Data for analysis Start Marker

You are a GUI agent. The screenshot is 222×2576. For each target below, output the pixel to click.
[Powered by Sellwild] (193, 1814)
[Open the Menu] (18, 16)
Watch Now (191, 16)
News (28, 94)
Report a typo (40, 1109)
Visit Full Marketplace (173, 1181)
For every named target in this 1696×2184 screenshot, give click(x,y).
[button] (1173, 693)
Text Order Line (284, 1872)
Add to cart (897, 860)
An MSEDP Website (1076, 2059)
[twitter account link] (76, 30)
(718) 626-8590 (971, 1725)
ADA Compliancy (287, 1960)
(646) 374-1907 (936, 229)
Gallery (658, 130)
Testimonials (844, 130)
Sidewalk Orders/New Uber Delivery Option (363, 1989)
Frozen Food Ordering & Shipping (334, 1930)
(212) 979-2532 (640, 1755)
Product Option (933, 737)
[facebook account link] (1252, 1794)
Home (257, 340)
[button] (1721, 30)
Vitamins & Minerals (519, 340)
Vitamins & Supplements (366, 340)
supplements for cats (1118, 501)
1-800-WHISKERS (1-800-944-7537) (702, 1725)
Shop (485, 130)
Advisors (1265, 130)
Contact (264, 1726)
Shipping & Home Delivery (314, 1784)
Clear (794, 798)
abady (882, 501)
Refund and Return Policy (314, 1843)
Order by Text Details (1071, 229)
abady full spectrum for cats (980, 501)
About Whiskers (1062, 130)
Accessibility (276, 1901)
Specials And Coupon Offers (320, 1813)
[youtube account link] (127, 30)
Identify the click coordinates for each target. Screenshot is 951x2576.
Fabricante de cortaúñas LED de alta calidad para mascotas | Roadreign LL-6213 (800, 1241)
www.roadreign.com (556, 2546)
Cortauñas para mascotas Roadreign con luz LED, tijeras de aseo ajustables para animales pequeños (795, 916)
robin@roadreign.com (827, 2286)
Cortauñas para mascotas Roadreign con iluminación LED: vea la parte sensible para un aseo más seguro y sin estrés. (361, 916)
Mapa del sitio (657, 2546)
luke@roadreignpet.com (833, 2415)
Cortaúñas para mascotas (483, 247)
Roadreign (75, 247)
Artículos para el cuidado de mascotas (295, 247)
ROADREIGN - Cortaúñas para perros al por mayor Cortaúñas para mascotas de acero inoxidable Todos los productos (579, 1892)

Data for analysis End Marker

• What you need to do
All the lines above must be output exactly, with none omitted.

• Solution to this exercise
You are a GUI agent. The screenshot is 222×2576. For each target below, output the pixel to click.
[Powered by Sellwild] (193, 1814)
[Open the Menu] (18, 16)
Watch Now (191, 16)
News (28, 94)
Report a typo (40, 1109)
Visit Full Marketplace (173, 1181)
For every named target in this 1696×2184 screenshot, give click(x,y).
[button] (1173, 693)
Text Order Line (284, 1872)
Add to cart (897, 860)
An MSEDP Website (1076, 2059)
[twitter account link] (76, 30)
(718) 626-8590 (971, 1725)
ADA Compliancy (287, 1960)
(646) 374-1907 (936, 229)
Gallery (658, 130)
Testimonials (844, 130)
Sidewalk Orders/New Uber Delivery Option (363, 1989)
Frozen Food Ordering & Shipping (334, 1930)
(212) 979-2532 (640, 1755)
Product Option (933, 737)
[facebook account link] (1252, 1794)
Home (257, 340)
[button] (1721, 30)
Vitamins & Minerals (519, 340)
Vitamins & Supplements (366, 340)
supplements for cats (1118, 501)
1-800-WHISKERS (1-800-944-7537) (702, 1725)
Shop (485, 130)
Advisors (1265, 130)
Contact (264, 1726)
Shipping & Home Delivery (314, 1784)
Clear (794, 798)
abady (882, 501)
Refund and Return Policy (314, 1843)
Order by Text Details (1071, 229)
abady full spectrum for cats (980, 501)
About Whiskers (1062, 130)
Accessibility (276, 1901)
Specials And Coupon Offers (320, 1813)
[youtube account link] (127, 30)
Identify the click coordinates for each target. Screenshot is 951x2576.
Fabricante de cortaúñas LED de alta calidad para mascotas | Roadreign LL-6213 (800, 1241)
www.roadreign.com (556, 2546)
Cortauñas para mascotas Roadreign con luz LED, tijeras de aseo ajustables para animales pequeños (795, 916)
robin@roadreign.com (827, 2286)
Cortauñas para mascotas Roadreign con iluminación LED: vea la parte sensible para un aseo más seguro y sin estrés. (361, 916)
Mapa del sitio (657, 2546)
luke@roadreignpet.com (833, 2415)
Cortaúñas para mascotas (483, 247)
Roadreign (75, 247)
Artículos para el cuidado de mascotas (295, 247)
ROADREIGN - Cortaúñas para perros al por mayor Cortaúñas para mascotas de acero inoxidable Todos los productos (579, 1892)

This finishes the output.